• Review: Green Lantern

    Neither a spectacular disaster nor any kind of a good time, Green Lantern is an ugly film that reeks of compromise and committee thinking. I have rarely seen a safer picture. Confronted by galaxy-spanning adventure and homebound secret-identity capering – opportunities for raw weirdness and sneaky fun of the highest order – the makers of this film have made a product that never lifts itself up, never whispers a word into our ear about what makes Green Lantern a cool idea. It makes me wonder if anyone involved was ever “wowed” by the work they were doing. Green Lantern seems instead to be an amalgam of the surest choices made under constrained circumstances, to meet presumed requirements. It gets the job done, after a fashion; there’s a Green Lantern movie now. But boy, that doesn’t seem to be much to get excited about any more.

    The story, for those unfamiliar, finds Hal Jordan blah blah blah blah blah blah blah blah blah blah blah blah blah blah blah blah blah blah Green Lantern. It would have taken someone with a real set of balls to give us anything other than Origin Story, Version XVIII, for this project, but those balls are not swinging on this one. If you’ve seen any film between Spider-Man and Iron Man, you will spend most of Green Lantern twenty minutes ahead of the characters. I’d also argue that in Green Lantern‘s case, the de rigueur insistence upon telling us how Hal got his magic glowing ring is actually working against the film’s ability to find a general audience: telling us how strange all this is will only make people notice it faster. He’s a superhero with a ring who can make energy projections with his mind. Jeez, skip the essay and just have Green Lantern fight something, will ya?

    Green Lantern is directed by Martin Campbell, a workman director who delivers a superhero film utterly devoid of flavour. Flavour is substantially important in these cases: think of the chilly thunder of Batman Begins, or the pop-rocks fizz of Thor. On paper, there may be no such thing as a really good superhero story, but the entries that have risen above the others are the ones given particular dimension, and whimsy of spirit, by their directors. Campbell is not batting in that echelon, nor, I think, even claiming to be able to. He was hired to do a job, and does it as he’s done the ones before. He leaves opportunity after opportunity on the table as he busies himself with delivering the labourious machinations of his overstuffed plot.

    The best example occurs early in the film.
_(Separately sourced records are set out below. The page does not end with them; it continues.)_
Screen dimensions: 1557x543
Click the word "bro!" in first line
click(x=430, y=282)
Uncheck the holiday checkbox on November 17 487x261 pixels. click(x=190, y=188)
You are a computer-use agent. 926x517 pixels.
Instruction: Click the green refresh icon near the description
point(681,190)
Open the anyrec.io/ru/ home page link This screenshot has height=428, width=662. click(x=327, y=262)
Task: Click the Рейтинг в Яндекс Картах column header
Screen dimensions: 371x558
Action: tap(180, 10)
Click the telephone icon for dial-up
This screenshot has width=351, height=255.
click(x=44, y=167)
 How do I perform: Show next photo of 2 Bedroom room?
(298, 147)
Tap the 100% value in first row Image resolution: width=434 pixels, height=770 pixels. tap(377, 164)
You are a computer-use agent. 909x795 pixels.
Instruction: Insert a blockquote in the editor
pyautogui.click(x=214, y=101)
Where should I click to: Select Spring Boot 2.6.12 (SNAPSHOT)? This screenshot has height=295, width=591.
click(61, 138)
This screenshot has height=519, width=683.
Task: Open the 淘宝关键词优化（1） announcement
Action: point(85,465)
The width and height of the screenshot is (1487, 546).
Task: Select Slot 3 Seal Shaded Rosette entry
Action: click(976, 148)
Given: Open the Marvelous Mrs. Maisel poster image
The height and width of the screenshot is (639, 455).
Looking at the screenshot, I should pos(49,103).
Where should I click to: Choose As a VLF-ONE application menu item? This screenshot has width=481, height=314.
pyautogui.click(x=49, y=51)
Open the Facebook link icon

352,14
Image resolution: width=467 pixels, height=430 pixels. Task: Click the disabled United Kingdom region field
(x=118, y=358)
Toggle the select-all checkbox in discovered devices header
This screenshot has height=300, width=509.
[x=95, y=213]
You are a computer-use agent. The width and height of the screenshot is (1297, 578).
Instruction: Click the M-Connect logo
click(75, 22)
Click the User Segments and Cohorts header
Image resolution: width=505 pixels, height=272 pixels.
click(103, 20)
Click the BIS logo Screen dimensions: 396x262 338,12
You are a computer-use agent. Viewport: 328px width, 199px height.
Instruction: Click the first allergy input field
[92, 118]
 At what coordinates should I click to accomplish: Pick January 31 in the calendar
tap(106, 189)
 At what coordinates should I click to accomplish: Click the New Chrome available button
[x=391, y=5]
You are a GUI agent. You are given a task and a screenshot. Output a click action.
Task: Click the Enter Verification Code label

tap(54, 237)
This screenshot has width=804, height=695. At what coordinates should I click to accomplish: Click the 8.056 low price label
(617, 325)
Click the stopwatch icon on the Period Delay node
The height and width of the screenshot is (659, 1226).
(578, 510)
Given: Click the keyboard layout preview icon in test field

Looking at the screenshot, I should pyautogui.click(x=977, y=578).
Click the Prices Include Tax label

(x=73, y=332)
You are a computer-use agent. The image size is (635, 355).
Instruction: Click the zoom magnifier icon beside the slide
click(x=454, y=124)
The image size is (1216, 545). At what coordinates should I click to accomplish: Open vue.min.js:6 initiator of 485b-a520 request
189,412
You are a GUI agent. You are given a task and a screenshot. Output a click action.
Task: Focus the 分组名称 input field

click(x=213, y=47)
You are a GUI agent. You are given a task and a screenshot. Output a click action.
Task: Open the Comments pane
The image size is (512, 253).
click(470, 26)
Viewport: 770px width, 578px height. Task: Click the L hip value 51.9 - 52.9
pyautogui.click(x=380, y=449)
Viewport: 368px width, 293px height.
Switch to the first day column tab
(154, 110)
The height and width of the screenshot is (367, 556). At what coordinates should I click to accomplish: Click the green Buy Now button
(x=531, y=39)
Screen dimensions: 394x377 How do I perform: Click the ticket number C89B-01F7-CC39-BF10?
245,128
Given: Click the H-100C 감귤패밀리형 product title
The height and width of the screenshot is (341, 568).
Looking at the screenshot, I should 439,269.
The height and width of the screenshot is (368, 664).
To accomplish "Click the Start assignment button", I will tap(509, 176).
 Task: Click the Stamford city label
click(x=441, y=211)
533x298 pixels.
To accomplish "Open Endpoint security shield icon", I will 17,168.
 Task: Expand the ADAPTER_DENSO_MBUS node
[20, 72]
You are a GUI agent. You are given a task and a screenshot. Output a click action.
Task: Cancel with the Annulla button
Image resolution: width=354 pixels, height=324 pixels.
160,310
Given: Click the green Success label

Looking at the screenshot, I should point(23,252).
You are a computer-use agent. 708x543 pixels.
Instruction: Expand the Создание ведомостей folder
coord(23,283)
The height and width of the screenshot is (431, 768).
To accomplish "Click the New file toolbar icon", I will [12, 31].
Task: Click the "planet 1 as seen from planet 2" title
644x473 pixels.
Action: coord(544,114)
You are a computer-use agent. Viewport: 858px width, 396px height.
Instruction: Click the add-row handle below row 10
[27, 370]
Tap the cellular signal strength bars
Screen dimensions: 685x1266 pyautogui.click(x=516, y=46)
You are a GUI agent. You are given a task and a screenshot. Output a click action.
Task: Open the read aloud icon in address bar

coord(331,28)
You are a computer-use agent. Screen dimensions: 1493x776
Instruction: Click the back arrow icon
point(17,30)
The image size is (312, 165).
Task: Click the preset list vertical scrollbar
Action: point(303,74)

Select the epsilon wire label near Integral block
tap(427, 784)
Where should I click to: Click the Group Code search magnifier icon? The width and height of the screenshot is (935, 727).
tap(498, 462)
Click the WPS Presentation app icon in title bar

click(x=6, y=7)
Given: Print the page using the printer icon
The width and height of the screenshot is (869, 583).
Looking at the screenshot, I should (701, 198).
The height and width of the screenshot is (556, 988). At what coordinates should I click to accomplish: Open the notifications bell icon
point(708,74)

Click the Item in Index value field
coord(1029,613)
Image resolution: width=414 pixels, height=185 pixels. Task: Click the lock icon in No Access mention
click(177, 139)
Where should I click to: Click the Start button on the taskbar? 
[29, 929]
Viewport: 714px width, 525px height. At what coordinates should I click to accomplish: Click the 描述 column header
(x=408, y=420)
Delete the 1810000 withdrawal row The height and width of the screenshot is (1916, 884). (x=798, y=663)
Hal Jordan, fresh out of failure school, pops by his brother’s house for a bit of family downtime. After a ham-handed chat with his cherubic nephew, Hal wanders out into the street and is immediately snatched up by a glowing orb of green energy, which drags him to his green-ringed destiny. The emphasis here is on the word immediately. Whatever emotional breath we might have drawn in Hal’s vulnerable state, spent with the people who know him best, is never given the chance to exhale. The plot grabs him – again, literally – so quickly that the entire sequence with the family might just as well never have happened.

    Hal finds himself on the planet Oa in a neon-green CGI space-suit. Here, at least, is a beautiful idea, beautifully executed. Green Lantern’s costume, an extension of his ring’s ability to construct objects and weapons, pulses and breathes with the power of will that Hal, like all of the Green Lanterns, is channelling. The effect varies wildly in execution, but nonetheless, there’s a quantifiable “gee whiz, cool!” factor to the look and feel of the Corps that really kicks into high gear in the film’s final act, when Green Lantern finally gets to start fighting some super-baddies. For about ten or fifteen minutes, you can smell what a Green Lantern movie should have been like.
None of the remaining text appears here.